CAD systems have great potential in the assistance of physicians in reliable, precise and efficient detection of arrhythmias. However, although compelling research has been done in the field, yielding models with excellent performances on their datasets, we show that these results may be over-optimistic. In our study, we give insight into the difficulty of detection of A on several datasets and show the need for a higher representation of A in public datasets. Furthermore, we show the necessity of a more structured evaluation of model performance through the use of a patient-based split and inter-dataset testing scheme to avoid the problem of within-subject correlation which may lead to misleadingly high scores. Finally, we stress the need for the creation and use of datasets with a higher number of patients and a more balanced representation of classes if we are to progress in this mission.

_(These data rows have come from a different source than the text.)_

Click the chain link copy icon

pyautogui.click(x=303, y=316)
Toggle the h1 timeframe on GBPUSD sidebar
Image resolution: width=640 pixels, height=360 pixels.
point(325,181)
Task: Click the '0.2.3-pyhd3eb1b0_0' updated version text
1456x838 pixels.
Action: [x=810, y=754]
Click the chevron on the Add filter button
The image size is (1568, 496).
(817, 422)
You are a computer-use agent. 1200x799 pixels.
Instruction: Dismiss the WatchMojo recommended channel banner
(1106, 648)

研究心房扑动(A)对心房心律失常分类任务的影响。我们还主张在未来的研究中使用基于个体的分割,以避免可能导致过度乐观推断的个体内相关性。最后,我们通过在来自不同来源的数据中对分类器进行跨数据集模型评估,证明了分类器在最初研究环境之外的有效性。
对两个私人数据库和三个公共数据库(两个 MIT-BIH 和 Chapman ecgdb)的 ECG 信号进行预处理,并将其分为 10 秒段,然后对其进行特征提取。创建的数据集通过随机分割和患者分割两种方式分为训练集和测试集。使用 XGBoost 分类器以及使用两种数据分割的两个基准分类模型进行分类。然后,使用训练好的模型对其余数据集的测试数据进行预测。

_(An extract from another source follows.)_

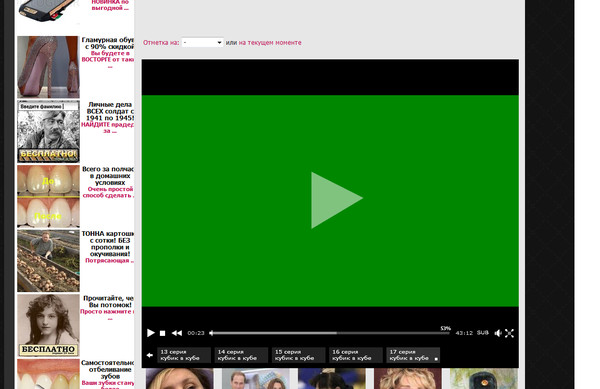Click the 'на текущем моменте' link
This screenshot has width=600, height=389.
(x=270, y=42)
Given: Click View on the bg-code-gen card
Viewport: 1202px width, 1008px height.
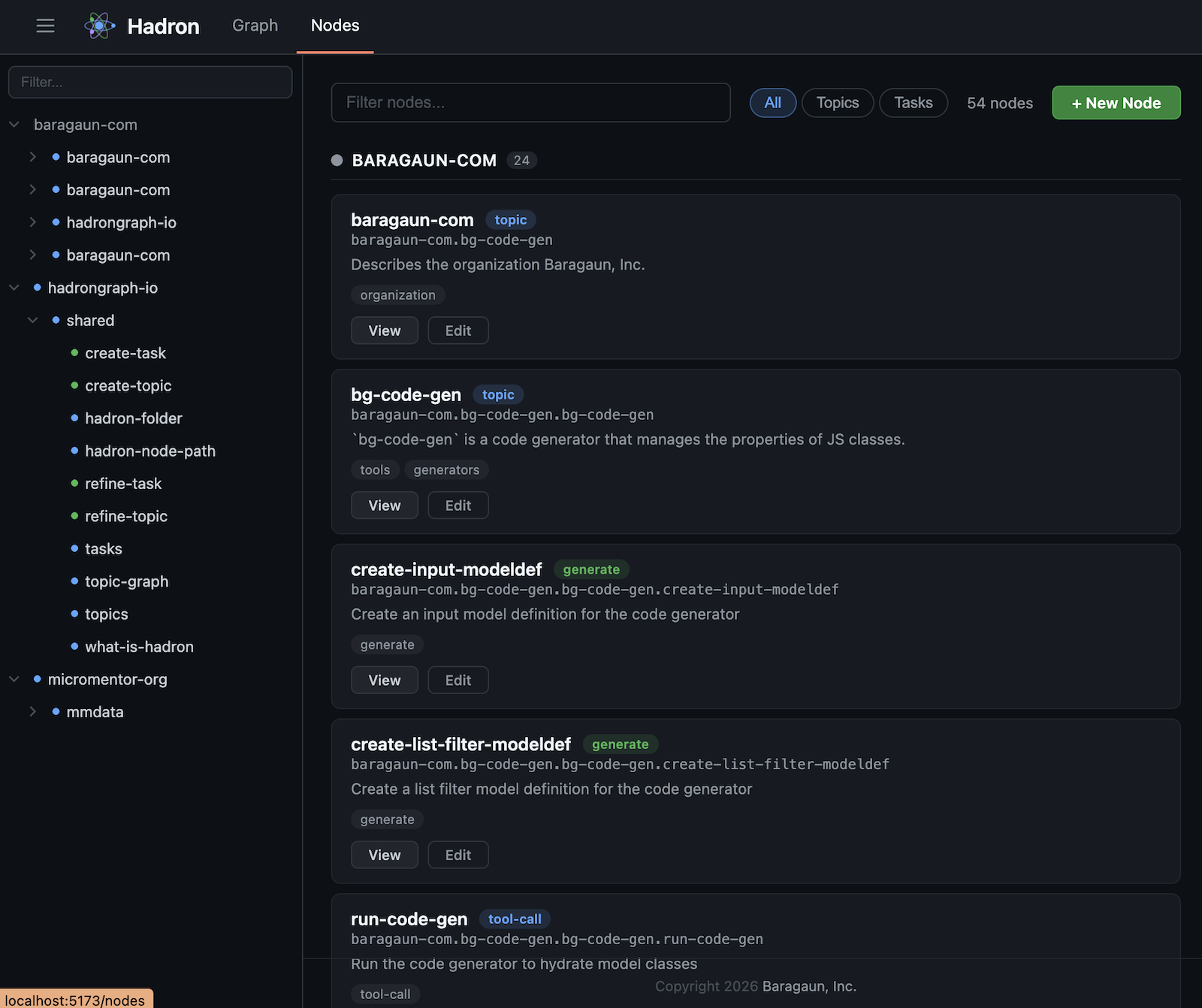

与其余基准模型相比,XGBoost 模型在所有数据集上均表现出最佳性能,但在跨数据集的模型性能方面存在差异,准确率范围为 70.6%至 89.4%,灵敏度范围为 61.4%至 76.8%,特异性范围为 87.3%至 95.5%。当比较患者和随机分割之间的结果时,在两个私人数据集和 Chapman 数据集(每个患者的样本数量较低)中没有发现显著差异。然而,在 MIT-BIH 数据集(每个患者的平均样本数约为 1300)中,发现了明显的差异。该数据集的随机分割准确率、灵敏度和特异性分别为 93.6%、86.4%和 95.9%,在患者分割中分别降至 88%、61.4%和 89.8%,最大降幅出现在 A 的灵敏度上,从 71%降至 5.4%。跨数据集的分数也明显低于所有数据集的内部数据集分数。
CAD 系统在辅助医生可靠、准确、高效地检测心律失常方面具有巨大潜力。然而,尽管该领域已经进行了引人注目的研究,产生了在其数据集上表现出色的模型,但我们表明这些结果可能过于乐观。在我们的研究中,我们深入了解了在多个数据集上检测 A 的难度,并表明需要在公共数据集中更充分地表示 A。此外,我们通过使用基于患者的分割和跨数据集测试方案来展示对模型性能进行更结构化评估的必要性,以避免可能导致误导性高分的个体内相关性问题。最后,我们强调如果我们要在此任务中取得进展,就需要创建和使用具有更多患者和更平衡类表示的数据集。